(To-do item):
Copy the rows below word for word, beginning with the line that contains "coordinates (254, 552)." and stopping after the line that contains "Describe the element at coordinates (738, 354)". Include both of those lines and nothing else.

(Extracted records Opens)

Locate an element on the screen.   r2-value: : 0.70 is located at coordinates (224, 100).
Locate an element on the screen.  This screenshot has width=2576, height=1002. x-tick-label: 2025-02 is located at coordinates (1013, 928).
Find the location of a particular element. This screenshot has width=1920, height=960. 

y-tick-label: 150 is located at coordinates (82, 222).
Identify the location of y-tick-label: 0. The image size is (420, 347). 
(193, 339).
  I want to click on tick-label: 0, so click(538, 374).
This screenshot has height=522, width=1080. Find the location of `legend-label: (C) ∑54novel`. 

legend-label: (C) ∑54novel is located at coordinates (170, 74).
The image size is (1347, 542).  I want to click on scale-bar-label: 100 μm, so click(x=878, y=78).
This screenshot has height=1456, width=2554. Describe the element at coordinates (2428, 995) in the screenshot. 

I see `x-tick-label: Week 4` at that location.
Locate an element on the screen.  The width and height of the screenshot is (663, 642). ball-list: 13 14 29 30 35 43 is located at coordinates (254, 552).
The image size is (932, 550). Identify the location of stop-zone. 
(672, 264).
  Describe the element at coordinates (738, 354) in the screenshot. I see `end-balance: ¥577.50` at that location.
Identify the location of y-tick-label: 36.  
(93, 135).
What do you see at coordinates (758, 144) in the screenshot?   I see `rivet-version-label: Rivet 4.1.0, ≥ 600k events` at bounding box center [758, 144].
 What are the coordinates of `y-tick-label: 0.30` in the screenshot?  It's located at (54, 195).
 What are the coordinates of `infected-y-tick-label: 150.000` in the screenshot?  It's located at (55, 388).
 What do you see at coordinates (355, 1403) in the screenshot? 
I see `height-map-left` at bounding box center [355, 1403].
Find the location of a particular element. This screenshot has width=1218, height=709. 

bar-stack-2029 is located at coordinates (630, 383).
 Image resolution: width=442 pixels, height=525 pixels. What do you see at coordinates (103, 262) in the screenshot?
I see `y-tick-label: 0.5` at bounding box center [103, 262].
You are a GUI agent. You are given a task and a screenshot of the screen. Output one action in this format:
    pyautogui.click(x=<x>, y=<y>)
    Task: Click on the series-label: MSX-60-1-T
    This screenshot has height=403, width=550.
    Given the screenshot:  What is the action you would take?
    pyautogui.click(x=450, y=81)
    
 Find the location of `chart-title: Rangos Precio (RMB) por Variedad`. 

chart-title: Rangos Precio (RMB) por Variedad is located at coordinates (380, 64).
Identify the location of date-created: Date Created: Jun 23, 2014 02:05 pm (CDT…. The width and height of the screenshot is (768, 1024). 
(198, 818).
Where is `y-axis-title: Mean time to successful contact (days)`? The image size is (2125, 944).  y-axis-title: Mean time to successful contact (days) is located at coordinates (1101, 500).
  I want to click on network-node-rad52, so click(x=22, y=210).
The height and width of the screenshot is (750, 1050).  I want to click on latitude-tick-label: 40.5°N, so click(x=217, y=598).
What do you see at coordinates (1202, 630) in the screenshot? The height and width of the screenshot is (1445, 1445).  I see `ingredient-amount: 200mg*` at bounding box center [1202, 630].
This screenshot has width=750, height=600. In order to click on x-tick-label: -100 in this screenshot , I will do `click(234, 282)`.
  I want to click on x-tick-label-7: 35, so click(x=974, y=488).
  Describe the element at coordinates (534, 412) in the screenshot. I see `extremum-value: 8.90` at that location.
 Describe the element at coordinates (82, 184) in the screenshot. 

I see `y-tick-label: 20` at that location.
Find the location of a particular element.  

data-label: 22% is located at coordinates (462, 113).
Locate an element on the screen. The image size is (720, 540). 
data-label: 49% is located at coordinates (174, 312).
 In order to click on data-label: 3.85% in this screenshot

(Extracted records Closes)

(Response to the task):
Locate an element on the screen.  The width and height of the screenshot is (663, 642). ball-list: 13 14 29 30 35 43 is located at coordinates (254, 552).
The image size is (932, 550). Identify the location of stop-zone. 
(672, 264).
  Describe the element at coordinates (738, 354) in the screenshot. I see `end-balance: ¥577.50` at that location.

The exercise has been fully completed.